_Extract provided_
((
Testing the watchdog

kwinz · Mar 29, 2021

I have Dell based servers with iDRAC. In UEFI BIOS I have enabled the setting "Integrated Devices" - "os watchdog timer: enabled"

I have successfully enabled the hardware watchdog using this guide: https://pve.proxmox.com/wiki/High_A...x#Dell_IDrac_.28module_.22ipmi_watchdog.22.29

Basically I did

1. specify
WATCHDOG_MODULE=ipmi_watchdog
in /etc/default/pve-ha-manager

2. edited /etc/default/grub with
GRUB_CMDLINE_LINUX_DEFAULT="quiet nmi_watchdog=0"
and then did update-grub

3. created /etc/modprobe.d/ipmi_watchdog.conf with

Code:

options ipmi_watchdog action=power_cycle panic_wdt_timeout=10

This seem to work and now I see that the watchdog is active:

Code:

root@pve3:~# ipmitool mc watchdog get
Watchdog Timer Use:     SMS/OS (0x44)
Watchdog Timer Is:      Started/Running
Watchdog Timer Actions: Power Cycle (0x03)
Pre-timeout interval:   0 seconds
Timer Expiration Flags: 0x00
Initial Countdown:      10 sec
Present Countdown:      9 sec

The old logs like this hinting that the software watchdog was active are now gone:

Code:

Mar 28 13:38:50 pve3 kernel: [    0.422317] NMI watchdog: Enabled. Permanently consumes one hw-PMU counter.
Mar 28 13:38:50 pve3 watchdog-mux[849]: Watchdog driver 'Software Watchdog', version 0

and instead I now get

Code:

Mar 28 21:22:03 pve3 kernel: [    0.000000] Command line: BOOT_IMAGE=/boot/vmlinuz-5.4.78-2-pve root=/dev/mapper/pve-root ro quiet nmi_watchdog=0
Mar 28 21:22:03 pve3 systemd[1]: Started Proxmox VE watchdog multiplexer.
))
_Provided records_
((
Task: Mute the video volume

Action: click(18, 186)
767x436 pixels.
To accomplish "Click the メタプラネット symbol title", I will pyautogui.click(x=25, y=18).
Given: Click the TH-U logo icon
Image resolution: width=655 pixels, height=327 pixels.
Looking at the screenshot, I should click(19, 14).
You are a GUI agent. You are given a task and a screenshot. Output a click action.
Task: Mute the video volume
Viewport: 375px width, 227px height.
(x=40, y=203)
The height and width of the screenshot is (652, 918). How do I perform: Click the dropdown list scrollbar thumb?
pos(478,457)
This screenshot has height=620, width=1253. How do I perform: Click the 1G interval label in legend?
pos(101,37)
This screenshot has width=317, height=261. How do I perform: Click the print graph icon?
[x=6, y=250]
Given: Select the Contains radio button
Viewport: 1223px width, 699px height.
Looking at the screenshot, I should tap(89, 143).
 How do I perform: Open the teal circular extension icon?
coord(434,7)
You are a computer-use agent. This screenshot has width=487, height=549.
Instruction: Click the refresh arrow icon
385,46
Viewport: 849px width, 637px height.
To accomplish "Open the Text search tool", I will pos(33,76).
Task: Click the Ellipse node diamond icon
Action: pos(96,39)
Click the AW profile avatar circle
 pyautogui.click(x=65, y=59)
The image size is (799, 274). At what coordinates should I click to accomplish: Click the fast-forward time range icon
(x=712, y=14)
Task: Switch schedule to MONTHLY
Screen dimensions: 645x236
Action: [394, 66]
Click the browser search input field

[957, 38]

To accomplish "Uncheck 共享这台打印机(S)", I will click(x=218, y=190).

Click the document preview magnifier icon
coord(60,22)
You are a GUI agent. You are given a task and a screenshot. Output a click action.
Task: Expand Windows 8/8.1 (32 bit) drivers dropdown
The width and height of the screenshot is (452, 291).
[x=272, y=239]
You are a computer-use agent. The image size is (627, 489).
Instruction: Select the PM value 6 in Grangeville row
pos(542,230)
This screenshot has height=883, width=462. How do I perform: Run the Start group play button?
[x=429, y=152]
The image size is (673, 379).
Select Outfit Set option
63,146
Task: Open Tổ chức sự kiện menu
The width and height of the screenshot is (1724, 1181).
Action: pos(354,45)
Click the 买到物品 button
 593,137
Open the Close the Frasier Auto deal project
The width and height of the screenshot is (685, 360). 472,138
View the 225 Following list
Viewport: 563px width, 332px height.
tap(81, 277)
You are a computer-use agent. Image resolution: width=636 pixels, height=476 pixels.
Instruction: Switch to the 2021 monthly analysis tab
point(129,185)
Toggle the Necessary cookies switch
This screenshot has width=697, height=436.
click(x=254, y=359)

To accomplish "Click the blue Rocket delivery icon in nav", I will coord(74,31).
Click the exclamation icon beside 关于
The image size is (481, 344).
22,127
))
Pick up the forum post about enabling the Dell iDRAC hardware watchdog in Proxmox after its last log line, and write what comes next.

Mar 28 21:22:03 pve3 watchdog-mux[853]: Loading watchdog module 'ipmi_watchdog'
Mar 28 21:22:03 pve3 watchdog-mux[853]: Watchdog driver 'IPMI', version 1
Mar 28 21:22:03 pve3 kernel: [    0.202344] Kernel command line: BOOT_IMAGE=/boot/vmlinuz-5.4.78-2-pve root=/dev/mapper/pve-root ro quiet nmi_watchdog=0
Mar 28 21:22:03 pve3 kernel: [    5.521300] IPMI Watchdog: driver initialized
Mar 28 21:22:06 pve3 corosync[1371]:   [MAIN  ] Corosync built-in features: dbus monitoring watchdog systemd xmlconf snmp pie relro bindnow
Mar 28 21:22:06 pve3 corosync[1371]:   [WD    ] Watchdog not enabled by configuration
Mar 28 21:22:06 pve3 corosync[1371]:   [SERV  ] Service engine loaded: corosync watchdog service [7]
Mar 28 21:25:21 pve3 pve-ha-crm[1674]: watchdog active
Mar 28 21:25:55 pve3 pve-ha-lrm[1737]: watchdog active

No random reboots so far. I tested the HA failover and it also works great. Looks good!

Except that I am not a very trusting person when it comes to servers:
Is there any way to manually stop kicking the watchdog for 10 seconds to test if the server actually power cycles?

Thanks in advance!

kwinz · Mar 29, 2021

I found a solution to test stopping to kick the watchdog:

Code:

root@pve4:~# lsof /dev/watchdog
COMMAND   PID USER   FD   TYPE DEVICE SIZE/OFF NODE NAME
watchdog- 861 root    3w   CHR 10,130      0t0  431 /dev/watchdog
root@pve4:~# kill -9 861

The terminal on the VGA output showed a warning message.
The watchdog timer keeps going down unimpeded:

Code:

root@pve4:~# ipmitool mc watchdog get
Watchdog Timer Use:     SMS/OS (0x44)
Watchdog Timer Is:      Started/Running
Watchdog Timer Actions: Power Cycle (0x03)
Pre-timeout interval:   0 seconds
Timer Expiration Flags: 0x00
Initial Countdown:      10 sec
Present Countdown:      9 sec
root@pve4:~# ipmitool mc watchdog get
Watchdog Timer Use:     SMS/OS (0x44)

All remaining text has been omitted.